In-State Tuition for Veterans and Military Families
A White House statement about improving G.I. Bill benefits resulted in confusion about whether public colleges and universities are required to provide in-state tuition rates to military families.
The confusing statement, issued in advance of Veterans Day, said federal law “requires public colleges to provide in-state tuition to veterans and eligible dependents in order for the school to remain eligible to receive G.I. Bill education payments.”
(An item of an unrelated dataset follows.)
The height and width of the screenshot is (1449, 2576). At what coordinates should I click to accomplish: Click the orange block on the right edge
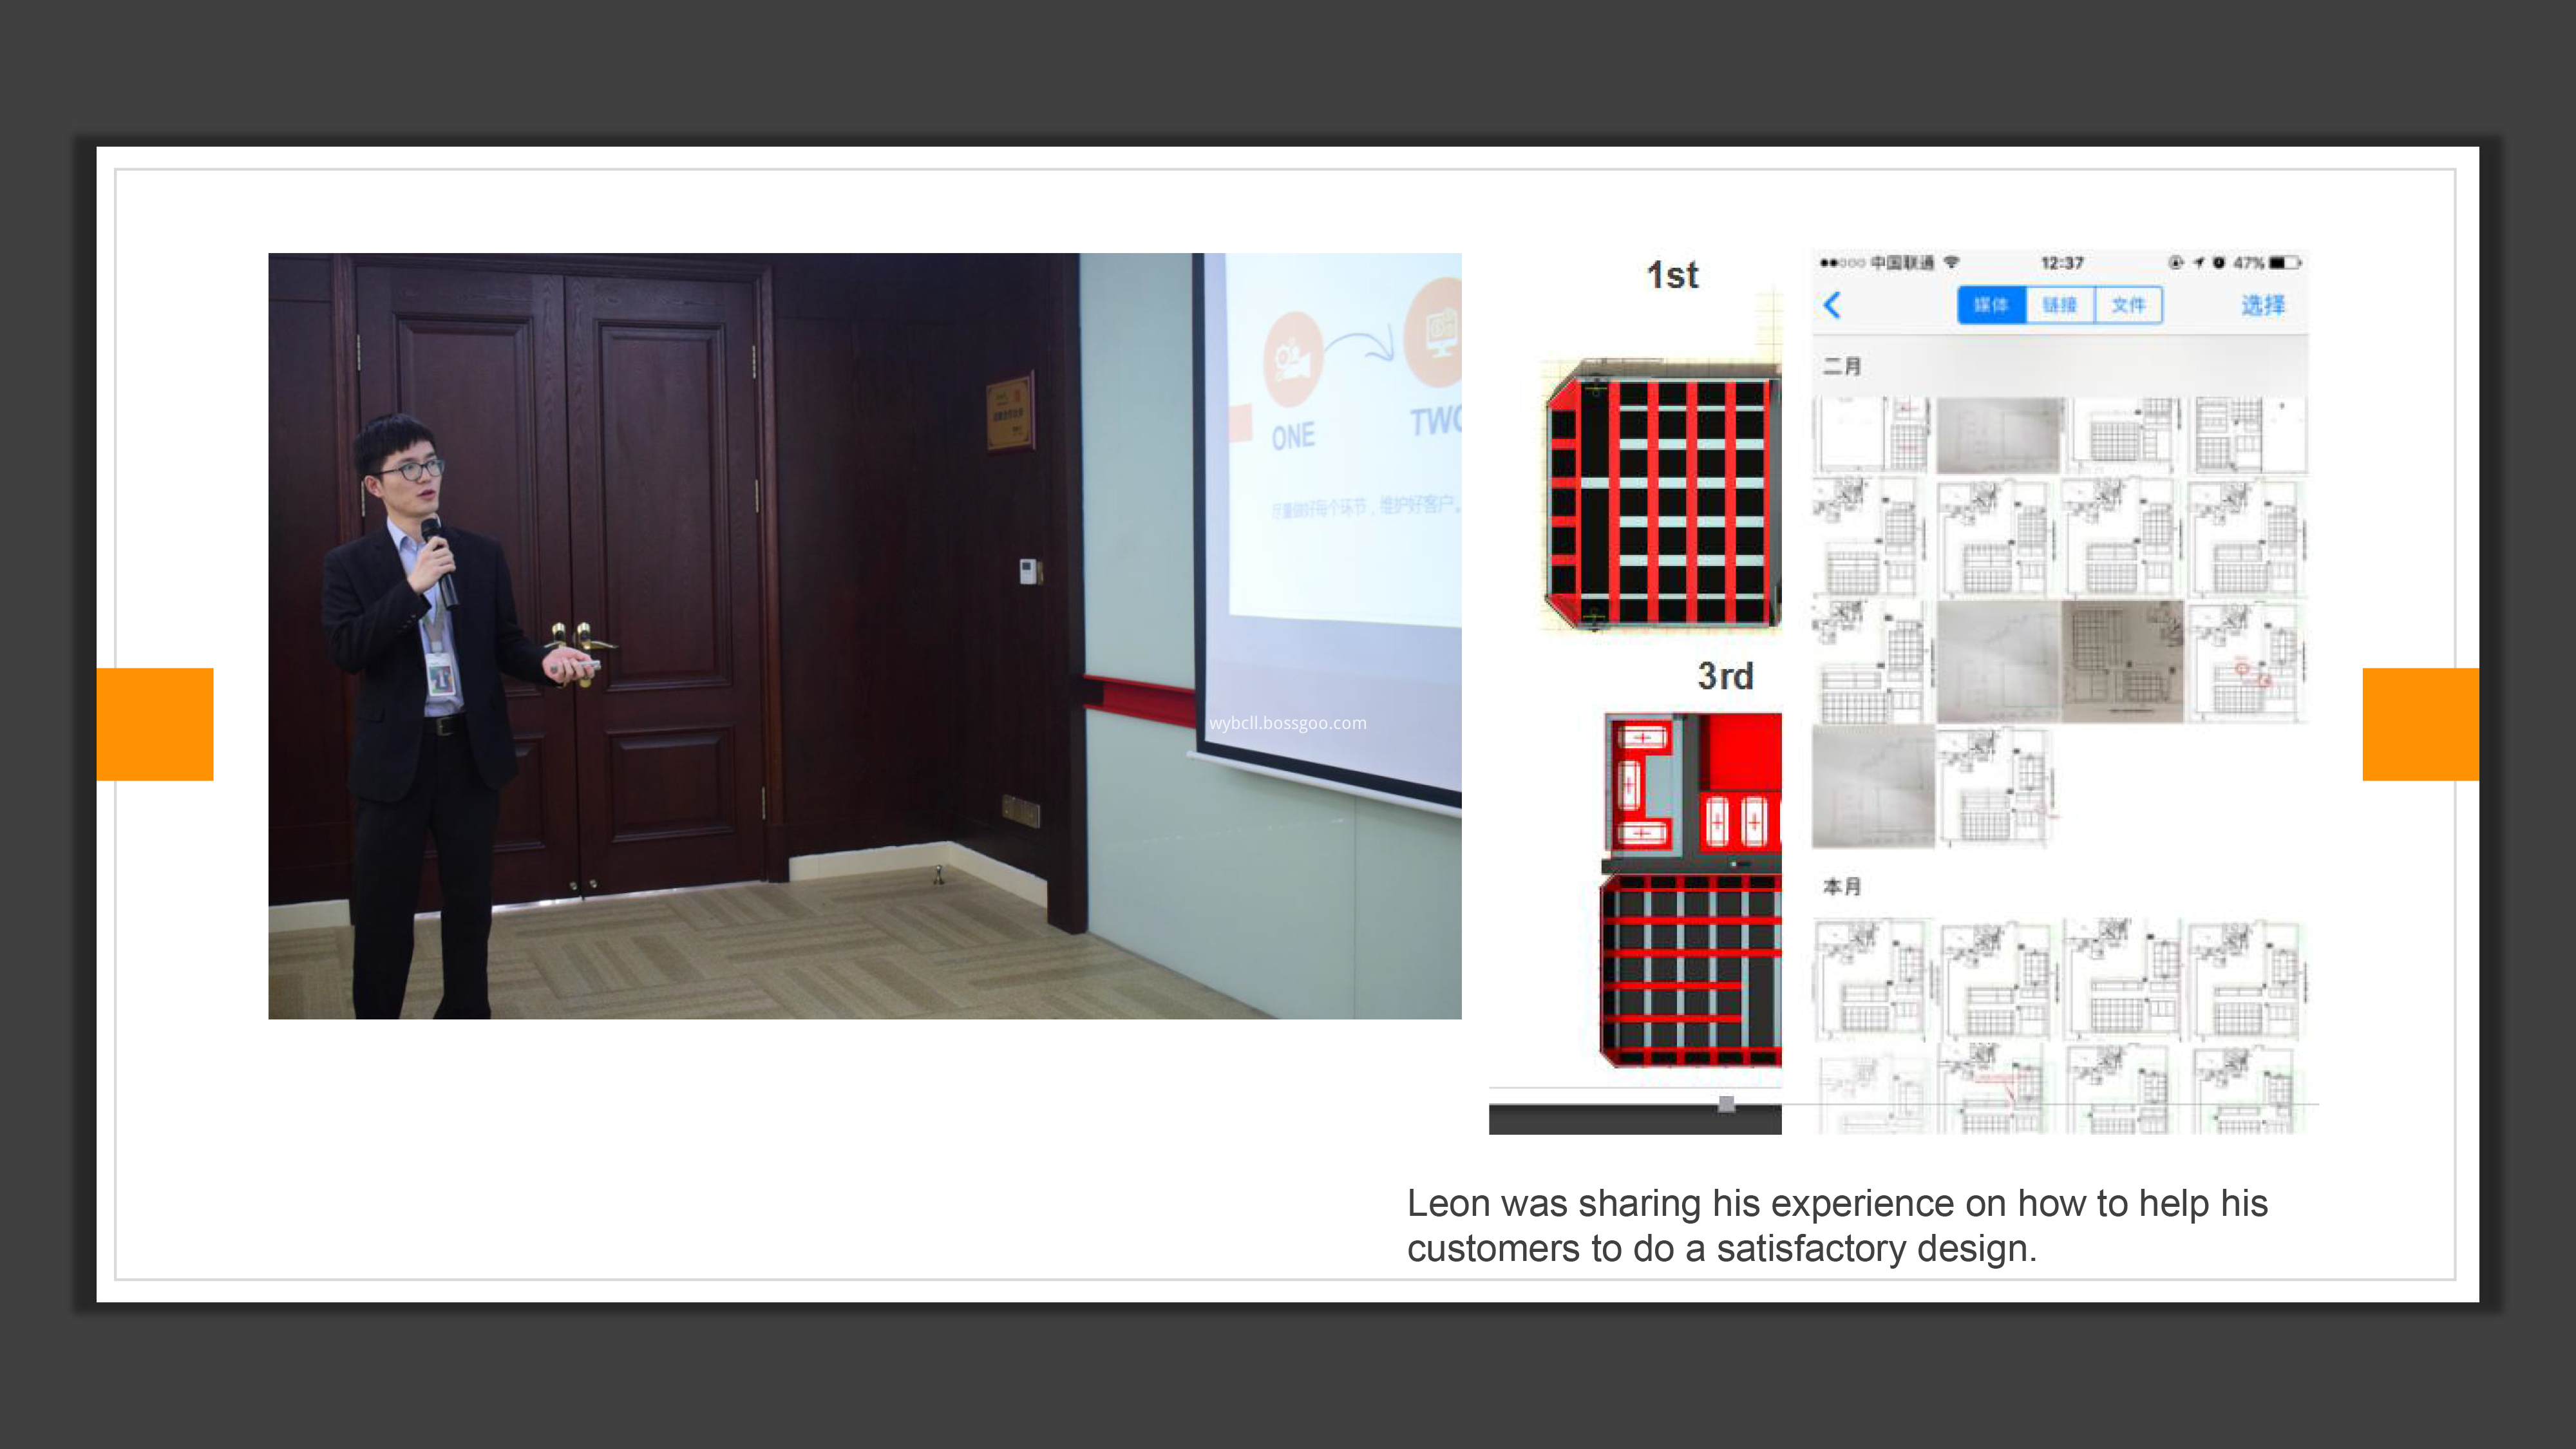(2420, 724)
That is not completely true. The Veterans Choice Act of 2014 contains a requirement that state schools could only charge in-state tuition for some students using the Post-9/11 G.I. Bill, but it does not apply to everyone. It applies only to students using Post-9/11 G.I. Bill benefits. For dependents, the in-state tuition requirement is only binding if benefits are transferred from a parent who is a veteran and no longer on active duty. Dependents of current service members are not covered by the in-state tuition provisions of the Veterans Choice Act.
Residency requirements for in-state tuition vary from state to state, and sometimes for public schools within a state, so it is still possible that the spouse or child of an active-duty member might be guaranteed lower in-state tuition rates. The best place to find out this information is from each college or university.
A bill pending before Congress, H.R. 3016, would also make active-duty dependents eligible for in-state tuition if they are using transferred Post-9/11 G.I. Bill benefits, but it would not cover tuition rates for military family members who are not using the G.I. Bill.